I hope you’re enjoying the new layout for my website because I sure am! I’m in a real Organizing-And-Take-Stock moment of my life. Some people relax by watching TV or reading a good book, but for me, nothing soothes my nerves as much as decluttering. Now, if only I could get my family onboard…

And while sorting through some old files, I found this old gem from 2019 that I’d never posted. I was done during a moment of downtime between projects at work, and was the inspiration for the lunchtime landscape studies that got progressively more involved and sophisticated. The Charlevoix region of Quebec has some pretty spectacular scenery and I’d love to go back and try my hand at Plein Air painting, but I think I’ll have to wait until the gas prices go down before I head out on another road trip.

Stripes

©2022, Emma Pittson, “Stripes”. Rebelle 5.
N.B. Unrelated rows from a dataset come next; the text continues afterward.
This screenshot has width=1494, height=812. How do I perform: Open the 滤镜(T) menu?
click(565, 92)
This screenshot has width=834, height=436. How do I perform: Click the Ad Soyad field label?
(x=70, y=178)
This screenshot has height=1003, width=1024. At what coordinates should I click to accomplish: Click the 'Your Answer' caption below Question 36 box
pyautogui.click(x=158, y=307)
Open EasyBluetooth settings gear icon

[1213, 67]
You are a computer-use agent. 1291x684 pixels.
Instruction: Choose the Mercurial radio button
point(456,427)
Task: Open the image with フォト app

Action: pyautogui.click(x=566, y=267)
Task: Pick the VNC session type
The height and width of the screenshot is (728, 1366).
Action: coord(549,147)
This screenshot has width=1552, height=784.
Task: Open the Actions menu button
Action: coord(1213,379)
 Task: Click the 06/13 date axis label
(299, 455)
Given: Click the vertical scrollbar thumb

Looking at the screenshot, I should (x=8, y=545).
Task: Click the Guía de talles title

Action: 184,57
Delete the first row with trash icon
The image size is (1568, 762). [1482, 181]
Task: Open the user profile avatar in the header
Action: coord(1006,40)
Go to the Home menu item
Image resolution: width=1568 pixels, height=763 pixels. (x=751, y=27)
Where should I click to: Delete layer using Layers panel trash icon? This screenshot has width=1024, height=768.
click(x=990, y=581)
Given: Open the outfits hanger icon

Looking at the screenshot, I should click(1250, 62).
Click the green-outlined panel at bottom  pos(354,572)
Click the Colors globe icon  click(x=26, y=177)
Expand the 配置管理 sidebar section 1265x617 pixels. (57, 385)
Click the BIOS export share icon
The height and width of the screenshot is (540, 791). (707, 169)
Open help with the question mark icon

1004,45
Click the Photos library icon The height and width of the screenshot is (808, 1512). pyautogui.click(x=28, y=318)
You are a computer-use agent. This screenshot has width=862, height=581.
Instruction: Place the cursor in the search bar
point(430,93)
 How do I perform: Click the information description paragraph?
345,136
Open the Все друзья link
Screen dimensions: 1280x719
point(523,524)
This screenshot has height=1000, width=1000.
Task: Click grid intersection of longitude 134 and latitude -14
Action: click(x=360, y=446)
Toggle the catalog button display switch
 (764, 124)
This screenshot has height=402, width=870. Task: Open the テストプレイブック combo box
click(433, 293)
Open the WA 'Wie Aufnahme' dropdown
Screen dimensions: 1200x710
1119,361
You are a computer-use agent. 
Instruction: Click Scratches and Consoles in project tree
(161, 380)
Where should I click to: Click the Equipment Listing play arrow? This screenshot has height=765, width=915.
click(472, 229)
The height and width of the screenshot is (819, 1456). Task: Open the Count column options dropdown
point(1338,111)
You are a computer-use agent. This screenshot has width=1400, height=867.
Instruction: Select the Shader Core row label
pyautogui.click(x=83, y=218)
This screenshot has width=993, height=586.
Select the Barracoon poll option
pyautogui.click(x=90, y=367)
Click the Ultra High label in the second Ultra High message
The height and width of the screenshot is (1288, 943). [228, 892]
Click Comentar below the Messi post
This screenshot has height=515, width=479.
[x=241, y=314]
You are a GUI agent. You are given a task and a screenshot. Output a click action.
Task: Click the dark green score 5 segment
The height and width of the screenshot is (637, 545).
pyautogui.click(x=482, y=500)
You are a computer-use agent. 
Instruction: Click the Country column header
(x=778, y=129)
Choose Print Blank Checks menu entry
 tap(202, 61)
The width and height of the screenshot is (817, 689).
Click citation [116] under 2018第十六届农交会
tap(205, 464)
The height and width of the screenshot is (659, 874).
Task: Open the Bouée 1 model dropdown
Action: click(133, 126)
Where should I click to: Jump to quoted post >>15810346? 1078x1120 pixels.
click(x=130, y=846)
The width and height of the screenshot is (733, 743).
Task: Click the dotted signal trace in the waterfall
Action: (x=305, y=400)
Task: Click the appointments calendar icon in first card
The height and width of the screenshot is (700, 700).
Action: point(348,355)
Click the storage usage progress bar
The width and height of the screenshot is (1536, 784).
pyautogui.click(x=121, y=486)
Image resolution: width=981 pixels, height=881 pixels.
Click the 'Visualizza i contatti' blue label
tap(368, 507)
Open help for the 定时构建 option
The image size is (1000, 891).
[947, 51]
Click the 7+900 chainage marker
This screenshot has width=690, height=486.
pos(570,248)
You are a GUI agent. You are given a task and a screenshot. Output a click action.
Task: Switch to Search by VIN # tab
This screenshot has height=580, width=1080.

For this piece, I decided to keep things simple and low-concept: just a roughly painted self-portrait, using a reference photo taken with my computer camera (note the tell-tale glowing blue neck). I kept the brushwork loose, and even cheated a little by sometimes relying on the eye dropper tool to help me get the right colour. There have to be some advantages to working digitally, right?

This piece was also an opportunity to better understand the newest addition to my digital painting arsenal: Escape Motion’s Rebelle 5. It’s early days still, but this might turn out to be one of my favourite softwares. Photoshop will always reign supreme for the sheer number of tools at one’s disposal, but Rebelle 5 has a much better “surface texture” feeling. Many digital painting programs claim that they can mimic the sensation of pushing paint around, but this one comes closest of all, in my opinion. And if nothing else, how can you not like the ripped edges of the canvas? Talk about a perfect little detail that I never knew I wanted!